>>>>
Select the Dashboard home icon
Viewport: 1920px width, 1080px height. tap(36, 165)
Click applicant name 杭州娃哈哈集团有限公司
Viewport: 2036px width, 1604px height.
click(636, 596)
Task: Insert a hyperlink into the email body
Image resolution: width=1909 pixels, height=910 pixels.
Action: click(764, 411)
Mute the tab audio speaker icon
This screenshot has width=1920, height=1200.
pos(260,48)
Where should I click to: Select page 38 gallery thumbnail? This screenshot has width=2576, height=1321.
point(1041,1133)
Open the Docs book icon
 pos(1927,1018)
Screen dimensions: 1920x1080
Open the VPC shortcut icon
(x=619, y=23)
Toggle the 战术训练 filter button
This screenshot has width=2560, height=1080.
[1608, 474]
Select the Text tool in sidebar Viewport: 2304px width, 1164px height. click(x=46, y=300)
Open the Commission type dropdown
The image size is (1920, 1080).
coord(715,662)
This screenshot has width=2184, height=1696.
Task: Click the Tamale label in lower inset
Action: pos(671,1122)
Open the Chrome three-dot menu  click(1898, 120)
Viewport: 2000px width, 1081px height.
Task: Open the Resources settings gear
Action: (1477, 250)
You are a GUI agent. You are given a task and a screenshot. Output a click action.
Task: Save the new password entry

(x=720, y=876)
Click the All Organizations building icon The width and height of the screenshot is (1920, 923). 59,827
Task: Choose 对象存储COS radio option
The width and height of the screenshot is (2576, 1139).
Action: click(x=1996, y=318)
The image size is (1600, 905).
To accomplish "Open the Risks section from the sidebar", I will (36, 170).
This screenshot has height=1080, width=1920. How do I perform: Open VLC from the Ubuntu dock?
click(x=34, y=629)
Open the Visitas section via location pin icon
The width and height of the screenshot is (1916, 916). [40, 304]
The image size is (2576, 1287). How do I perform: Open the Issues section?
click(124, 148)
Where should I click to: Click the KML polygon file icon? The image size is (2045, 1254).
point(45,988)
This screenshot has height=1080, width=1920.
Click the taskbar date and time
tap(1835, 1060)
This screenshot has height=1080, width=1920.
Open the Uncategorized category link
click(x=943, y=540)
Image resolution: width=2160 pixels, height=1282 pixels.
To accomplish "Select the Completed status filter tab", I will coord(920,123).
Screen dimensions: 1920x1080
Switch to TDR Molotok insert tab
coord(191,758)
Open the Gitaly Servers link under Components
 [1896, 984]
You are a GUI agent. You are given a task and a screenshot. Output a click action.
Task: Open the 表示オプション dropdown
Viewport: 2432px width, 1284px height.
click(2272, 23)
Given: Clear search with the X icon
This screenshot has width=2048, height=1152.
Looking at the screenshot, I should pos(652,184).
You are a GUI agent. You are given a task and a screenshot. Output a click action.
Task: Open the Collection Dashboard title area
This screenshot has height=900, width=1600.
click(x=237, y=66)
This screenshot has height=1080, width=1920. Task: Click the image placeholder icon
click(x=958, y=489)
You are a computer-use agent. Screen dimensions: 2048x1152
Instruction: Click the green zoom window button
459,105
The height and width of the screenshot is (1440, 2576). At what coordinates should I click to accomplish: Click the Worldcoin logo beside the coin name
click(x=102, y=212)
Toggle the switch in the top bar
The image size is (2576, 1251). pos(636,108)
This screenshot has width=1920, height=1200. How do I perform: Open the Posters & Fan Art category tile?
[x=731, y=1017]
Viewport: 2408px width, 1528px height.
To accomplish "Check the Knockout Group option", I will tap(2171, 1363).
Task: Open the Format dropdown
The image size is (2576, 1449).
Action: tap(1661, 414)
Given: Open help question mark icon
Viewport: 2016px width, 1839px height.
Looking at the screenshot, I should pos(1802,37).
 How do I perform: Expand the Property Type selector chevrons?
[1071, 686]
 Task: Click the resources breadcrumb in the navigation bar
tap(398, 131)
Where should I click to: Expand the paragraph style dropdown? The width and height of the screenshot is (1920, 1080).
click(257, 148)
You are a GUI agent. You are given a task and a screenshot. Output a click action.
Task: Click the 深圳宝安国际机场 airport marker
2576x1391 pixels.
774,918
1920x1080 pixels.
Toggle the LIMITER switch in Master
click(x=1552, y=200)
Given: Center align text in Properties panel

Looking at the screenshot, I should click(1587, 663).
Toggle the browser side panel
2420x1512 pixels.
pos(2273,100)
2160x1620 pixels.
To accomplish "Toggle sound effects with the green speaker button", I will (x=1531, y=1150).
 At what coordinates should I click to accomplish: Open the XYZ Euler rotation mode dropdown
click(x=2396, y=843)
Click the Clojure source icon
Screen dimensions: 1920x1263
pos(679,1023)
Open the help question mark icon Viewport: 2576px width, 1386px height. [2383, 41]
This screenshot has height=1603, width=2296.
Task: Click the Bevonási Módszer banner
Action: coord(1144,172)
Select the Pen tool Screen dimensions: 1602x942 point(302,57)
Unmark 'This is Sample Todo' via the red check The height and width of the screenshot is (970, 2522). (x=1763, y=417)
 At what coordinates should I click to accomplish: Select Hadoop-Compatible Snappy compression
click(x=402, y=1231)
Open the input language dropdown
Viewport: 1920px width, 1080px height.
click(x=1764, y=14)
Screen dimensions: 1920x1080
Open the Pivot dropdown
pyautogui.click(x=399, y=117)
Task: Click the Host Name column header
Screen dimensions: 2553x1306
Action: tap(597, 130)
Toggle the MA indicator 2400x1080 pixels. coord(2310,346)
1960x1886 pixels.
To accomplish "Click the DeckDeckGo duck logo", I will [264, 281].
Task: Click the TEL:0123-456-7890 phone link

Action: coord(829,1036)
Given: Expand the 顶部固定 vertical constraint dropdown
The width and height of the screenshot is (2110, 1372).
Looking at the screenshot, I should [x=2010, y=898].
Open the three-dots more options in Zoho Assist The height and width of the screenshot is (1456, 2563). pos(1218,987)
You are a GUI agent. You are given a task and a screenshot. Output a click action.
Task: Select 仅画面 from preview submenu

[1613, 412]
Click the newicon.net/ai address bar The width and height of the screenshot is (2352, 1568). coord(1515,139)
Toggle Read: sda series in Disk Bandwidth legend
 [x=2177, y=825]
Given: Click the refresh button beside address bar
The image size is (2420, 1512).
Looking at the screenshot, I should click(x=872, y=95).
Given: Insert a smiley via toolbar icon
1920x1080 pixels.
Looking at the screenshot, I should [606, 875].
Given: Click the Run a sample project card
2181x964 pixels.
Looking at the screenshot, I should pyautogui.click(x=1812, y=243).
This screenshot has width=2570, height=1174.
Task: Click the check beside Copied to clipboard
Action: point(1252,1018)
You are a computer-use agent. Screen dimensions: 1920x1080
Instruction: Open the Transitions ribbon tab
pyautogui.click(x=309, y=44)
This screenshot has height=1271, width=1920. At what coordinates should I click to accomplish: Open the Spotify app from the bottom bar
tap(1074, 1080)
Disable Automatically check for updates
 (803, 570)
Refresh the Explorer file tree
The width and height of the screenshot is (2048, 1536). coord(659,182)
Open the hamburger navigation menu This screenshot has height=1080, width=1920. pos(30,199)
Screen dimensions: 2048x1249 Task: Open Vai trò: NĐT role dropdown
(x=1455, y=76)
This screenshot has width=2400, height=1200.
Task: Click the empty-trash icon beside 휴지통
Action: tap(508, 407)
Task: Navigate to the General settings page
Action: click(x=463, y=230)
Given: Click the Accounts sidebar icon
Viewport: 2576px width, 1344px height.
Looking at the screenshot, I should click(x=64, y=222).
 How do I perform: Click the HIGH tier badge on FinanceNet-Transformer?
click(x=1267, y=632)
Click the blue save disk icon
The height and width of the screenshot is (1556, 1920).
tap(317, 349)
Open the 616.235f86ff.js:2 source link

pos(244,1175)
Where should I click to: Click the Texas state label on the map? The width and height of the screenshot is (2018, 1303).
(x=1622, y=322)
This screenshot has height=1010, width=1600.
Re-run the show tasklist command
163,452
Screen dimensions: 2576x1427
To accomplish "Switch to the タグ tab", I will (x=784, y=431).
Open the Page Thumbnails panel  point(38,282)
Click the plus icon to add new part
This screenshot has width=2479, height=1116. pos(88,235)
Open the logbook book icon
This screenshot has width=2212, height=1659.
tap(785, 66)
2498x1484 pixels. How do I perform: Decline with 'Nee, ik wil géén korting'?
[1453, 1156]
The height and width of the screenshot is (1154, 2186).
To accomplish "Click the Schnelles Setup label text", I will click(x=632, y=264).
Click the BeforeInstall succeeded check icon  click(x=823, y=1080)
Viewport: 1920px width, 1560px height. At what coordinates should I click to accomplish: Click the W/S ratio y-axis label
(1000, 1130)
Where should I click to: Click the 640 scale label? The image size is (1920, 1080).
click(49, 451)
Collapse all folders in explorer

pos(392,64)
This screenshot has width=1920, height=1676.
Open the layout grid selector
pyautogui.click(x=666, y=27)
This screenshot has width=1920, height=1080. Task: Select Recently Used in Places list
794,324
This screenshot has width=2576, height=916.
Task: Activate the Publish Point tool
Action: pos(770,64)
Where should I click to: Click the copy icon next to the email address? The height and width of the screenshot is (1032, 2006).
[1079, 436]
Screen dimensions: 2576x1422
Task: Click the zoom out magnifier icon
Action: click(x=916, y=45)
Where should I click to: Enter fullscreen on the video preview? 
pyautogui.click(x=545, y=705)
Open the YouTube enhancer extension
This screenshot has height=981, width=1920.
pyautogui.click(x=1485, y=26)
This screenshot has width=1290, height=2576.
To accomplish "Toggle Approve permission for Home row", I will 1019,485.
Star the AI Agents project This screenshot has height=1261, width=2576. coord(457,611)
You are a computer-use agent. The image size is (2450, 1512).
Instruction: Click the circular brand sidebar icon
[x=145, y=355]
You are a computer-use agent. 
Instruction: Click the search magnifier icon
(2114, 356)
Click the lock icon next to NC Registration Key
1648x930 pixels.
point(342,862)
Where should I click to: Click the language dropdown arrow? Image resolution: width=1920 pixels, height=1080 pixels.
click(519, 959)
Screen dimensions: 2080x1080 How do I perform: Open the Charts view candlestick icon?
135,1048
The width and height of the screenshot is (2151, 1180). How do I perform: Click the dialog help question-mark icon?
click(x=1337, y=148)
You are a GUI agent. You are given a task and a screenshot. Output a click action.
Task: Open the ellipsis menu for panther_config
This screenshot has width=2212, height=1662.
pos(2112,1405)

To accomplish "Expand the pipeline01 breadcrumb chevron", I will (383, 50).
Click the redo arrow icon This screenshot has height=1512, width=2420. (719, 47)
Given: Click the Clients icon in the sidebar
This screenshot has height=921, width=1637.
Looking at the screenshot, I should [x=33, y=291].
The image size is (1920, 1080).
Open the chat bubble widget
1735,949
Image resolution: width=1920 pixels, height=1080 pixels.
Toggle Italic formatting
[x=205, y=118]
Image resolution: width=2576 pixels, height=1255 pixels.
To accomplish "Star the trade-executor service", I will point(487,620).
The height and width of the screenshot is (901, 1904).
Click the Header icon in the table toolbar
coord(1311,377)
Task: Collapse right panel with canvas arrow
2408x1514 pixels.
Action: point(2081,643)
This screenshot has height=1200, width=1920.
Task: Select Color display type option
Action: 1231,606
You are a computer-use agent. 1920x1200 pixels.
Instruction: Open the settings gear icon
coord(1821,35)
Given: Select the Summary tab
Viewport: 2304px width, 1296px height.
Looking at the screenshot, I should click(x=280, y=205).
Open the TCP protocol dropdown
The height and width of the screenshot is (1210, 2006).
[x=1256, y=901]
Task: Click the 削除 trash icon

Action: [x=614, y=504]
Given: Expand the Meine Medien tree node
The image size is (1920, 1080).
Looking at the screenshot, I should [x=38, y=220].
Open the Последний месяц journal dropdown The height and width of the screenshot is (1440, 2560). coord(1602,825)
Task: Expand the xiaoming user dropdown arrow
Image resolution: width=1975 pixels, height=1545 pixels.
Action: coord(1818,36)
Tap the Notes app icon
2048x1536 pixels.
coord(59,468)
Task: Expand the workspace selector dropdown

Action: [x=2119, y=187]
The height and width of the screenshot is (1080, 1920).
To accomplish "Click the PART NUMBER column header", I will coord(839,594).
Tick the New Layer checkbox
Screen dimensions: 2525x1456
<<<<
> **WHAT THE TASK ASKS**: An exact repeat of the lines from the one containing "Task: Collapse right panel with canvas arrow" through the final line of the entries is the whole answer.

> **TASK SOLUTION**:
Task: Collapse right panel with canvas arrow
2408x1514 pixels.
Action: point(2081,643)
This screenshot has height=1200, width=1920.
Task: Select Color display type option
Action: 1231,606
You are a computer-use agent. 1920x1200 pixels.
Instruction: Open the settings gear icon
coord(1821,35)
Given: Select the Summary tab
Viewport: 2304px width, 1296px height.
Looking at the screenshot, I should click(x=280, y=205).
Open the TCP protocol dropdown
The height and width of the screenshot is (1210, 2006).
[x=1256, y=901]
Task: Click the 削除 trash icon

Action: [x=614, y=504]
Given: Expand the Meine Medien tree node
The image size is (1920, 1080).
Looking at the screenshot, I should [x=38, y=220].
Open the Последний месяц journal dropdown The height and width of the screenshot is (1440, 2560). coord(1602,825)
Task: Expand the xiaoming user dropdown arrow
Image resolution: width=1975 pixels, height=1545 pixels.
Action: coord(1818,36)
Tap the Notes app icon
2048x1536 pixels.
coord(59,468)
Task: Expand the workspace selector dropdown

Action: [x=2119, y=187]
The height and width of the screenshot is (1080, 1920).
To accomplish "Click the PART NUMBER column header", I will coord(839,594).
Tick the New Layer checkbox
Screen dimensions: 2525x1456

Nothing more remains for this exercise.